When you delete a file, it isn’t ‘deleted’ in the way you think it is. All data on a hard disk drive is stored as a series of 1s and 0s. When you hit the delete button on a file, all your operating system is doing is marking the space they’re taking up as free until something else needs to be stored there. In the past, we’ve demonstrated that, with the use of free data recovery software, you can recover data that’s been deleted pretty easily. Moving the deleted files to the recycle bin won’t do the trick either, and not even formatting your hard drive will render the data unrecoverable. What you actually need to do is undertake a process known as ‘sanitisation’, which can be done using third party software.
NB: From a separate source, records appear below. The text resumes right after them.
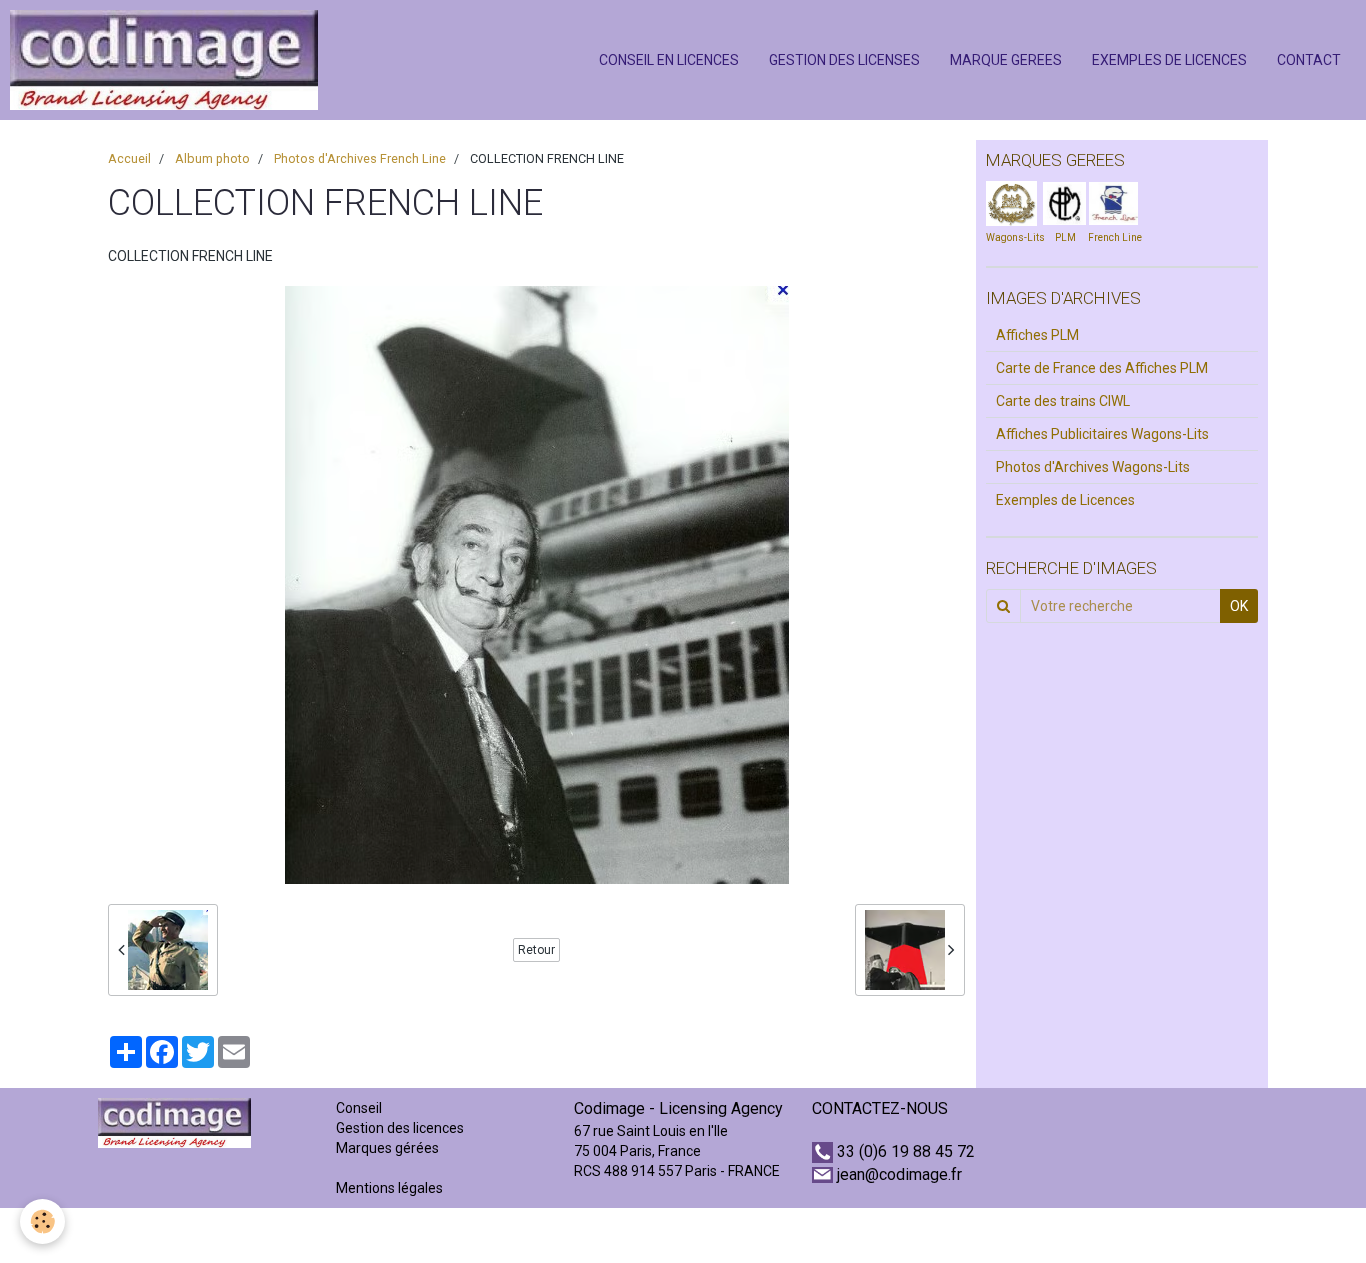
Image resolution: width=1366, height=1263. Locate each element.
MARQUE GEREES (1006, 60)
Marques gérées (389, 1148)
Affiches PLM (1037, 335)
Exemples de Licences (1065, 500)
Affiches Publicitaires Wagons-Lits (1102, 434)
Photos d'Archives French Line (360, 158)
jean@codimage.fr (899, 1174)
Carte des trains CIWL (1063, 401)
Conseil (359, 1108)
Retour (536, 950)
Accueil (129, 158)
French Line (1115, 237)
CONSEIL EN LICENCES (669, 60)
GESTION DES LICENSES (844, 60)
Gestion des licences (400, 1128)
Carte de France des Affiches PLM (1102, 368)
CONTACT (1309, 60)
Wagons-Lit (1012, 237)
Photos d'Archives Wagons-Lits (1093, 467)
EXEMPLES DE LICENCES (1169, 60)
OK (1239, 606)
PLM (1065, 237)
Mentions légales (389, 1188)
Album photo (212, 158)
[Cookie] (42, 1221)
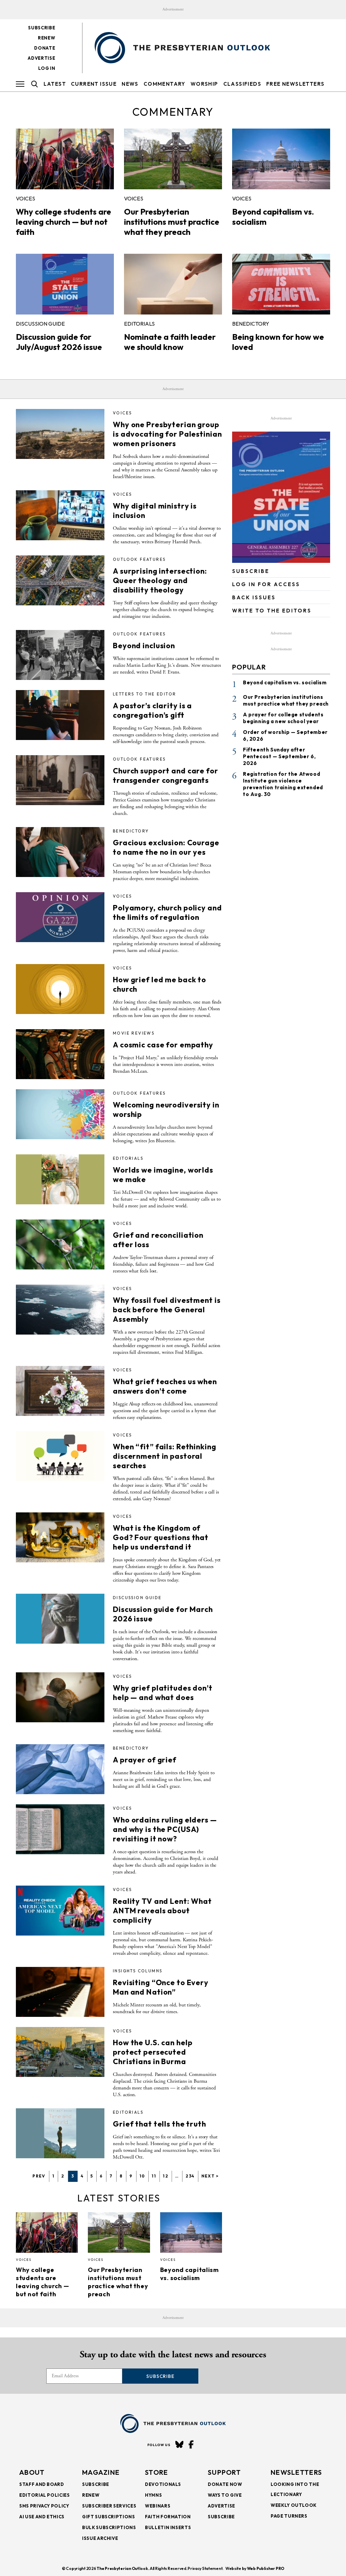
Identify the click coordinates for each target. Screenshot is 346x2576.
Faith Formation (168, 2516)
What these eraser tools do is wipe over every sector of your hard disk drive with random data, so not even the most experienced hard drive recovery specialist will be able to recover your data.

On a Windows machine, if you want to delete a file, you just press the delete key; and if you want to bypass the Recycle Bin altogether, hold the shift key as you’re doing so. But as explained above, your data could still be recovered by an amateur with access to basic, free data recovery software, let alone a hard drive recovery expert. On a traditional, mechanical HDD, you need to make sure that those 1’s and 0’s making up your data are well and truly overwritten. A simple, free and effective tool is Eraser. Eraser has been around for years, and is an advanced security tool that allows you to completely remove data from your hard drive. The free software overwrites the data on your hard drive several times with specially selected patters, and is currently supported on all versions of Windows from XP onwards. The best thing about eraser, though, is that it’s free, and the source code is released under GNU Public License.

The patterns that Eraser uses for overwriting are based on data from researchers or government agencies, with the sole purpose of rendering the data unrecoverable even to the most skilled hard drive recovery expert. Although it’s designed as an advanced-level data security tool, it has a really simple user interface and is incredibly simple to use. You can view a detailed guide on their Eraser’s website, but simply put, you just need to point it to a file or folder and it overwrites it with random data. There’s a also a scheduler tool, so you can wipe certain parts of your hard drive periodically.

Of course, if you are disposing of a hard drive, we’d always recommend physically smashing it as well as securely erasing it - a hammer to the platters will do the trick. Just to be on the safe side. Solid state drives (SSDs) store data slightly differently so require a different approach, which is something we’ll be covering in a future article.